How to Store It Right
- Refrigerator: cool to room temperature, cover tightly, and refrigerate up to 4 days, best eaten within 2 to 3 days for texture.
- Freezer: freeze in an airtight container for up to 2 months, wrap tightly to avoid ice crystals.
- Reheating: reheat gently in a 350°F oven until warmed through, about 15 to 20 minutes from refrigerated, add a splash of cream if it seems dry.
- Freshness tip: keep extra thyme or a fresh parsley garnish aside to brighten reheated portions just before serving.
Expert Tips
- Use a mandoline for consistent potato thickness, this reduces bake time and prevents undercooked centers.
- Lightly par-cook very thick or waxy potatoes for 5 minutes in boiling water, this helps if you prefer chunkier slices.
- Let the caramelized onions cool slightly before layering, hot onions can melt the cheese too quickly and create greasy pools.
- Swap half the cream for milk if you want a slightly lighter texture without losing creaminess.
- For a crispier edge, remove foil for the final 15 minutes and broil for 1 to 2 minutes, watching carefully so the cheese doesn’t burn.
Flavor Experiments
- Seasonal: Autumn mushroom and sage twist, fold sautéed mushrooms and chopped sage into the onion layer for an earthy fall version.

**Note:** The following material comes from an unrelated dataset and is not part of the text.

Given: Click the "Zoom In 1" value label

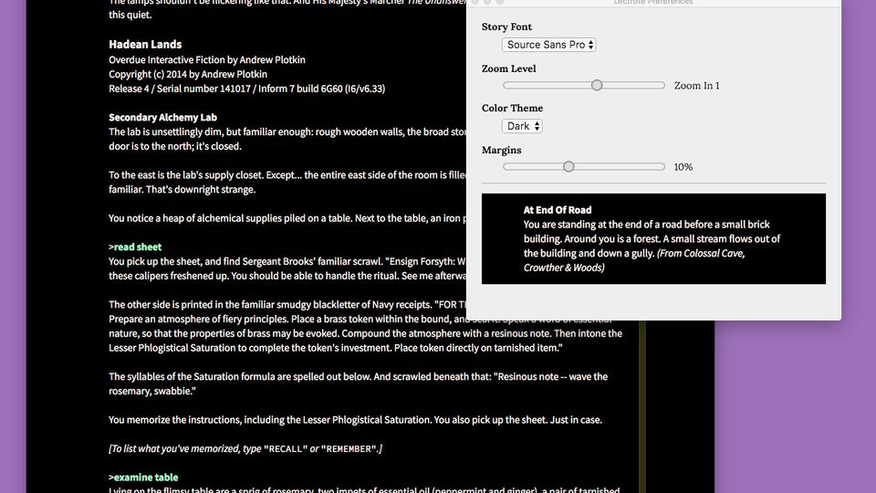Looking at the screenshot, I should pyautogui.click(x=696, y=86).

- Gourmet: Truffle oil drizzle and aged Gruyère, finish with a light drizzle of truffle oil and use aged Gruyère for deeper, nuttier notes.
- Playful: Add caramelized leeks and a sprinkle of smoked paprika for a slightly smoky, sweet spin kids often enjoy.
Mistakes to Avoid
- Overlapping potatoes too thick, fix, slice thinner or use more layers to ensure potatoes cook through evenly.
- Rushing onion caramelization, fix, cook low and slow until deep golden, quick-sautéed onions won’t develop the same sweet depth.
- Pouring cold cream over hot layers, fix, warm the cream slightly so it integrates and avoids shocking ingredients which can separate fats.
- Skipping the rest time after baking, fix, allow the bake to rest 10 minutes, it sets and slices cleanly instead of falling apart.
- Letting the top burn, fix, tent with foil or reduce oven rack height to control browning without undercooking the interior.
What to Do with Leftovers
- Breakfast hash: chop leftover squares and sauté with an egg on top for a savory breakfast skillet.
- Crispy pan-fry: fry cubes in a skillet until edges are crisp, serve with a dollop of sour cream and chives.
- Soup thickener: cube or mash small leftovers into a bulkier chowder or potato-leek soup for instant richness.
Quick Questions, Straight Answers, FAQs, Curious Cooks Ask, etc.
Q: Can I make this dairy-free, and will it still be creamy?
A: Yes, swap Butter for olive oil and use a full-fat coconut cream or a cashew cream in place of Heavy Cream, and choose a dairy-free melting cheese alternative. Texture will be slightly different, but it remains creamy and satisfying with the right substitutes.
Q: What potatoes work best if I don’t have Yukon Gold?
A: Russet potatoes are a solid substitute, they break down a touch more and give a fluffier interior, while Yukon Golds keep a firmer, creamier bite. Choose thin slices and adjust bake time slightly if using larger russets.
Q: How thin should I slice the potatoes, and what if I don’t have a mandoline?
A: Aim for about 1/8 inch slices for even, quick cooking, and if you don’t have a mandoline use a sharp chef’s knife and steady hand, slicing against a flat cut potato for uniform thickness helps.
Q: Can I assemble this ahead and bake later the same day?
A: Absolutely, assemble, cover tightly, and refrigerate for up to 8 hours, then bake a bit longer from cold, tenting with foil initially so the top doesn’t overbrown before the center heats through.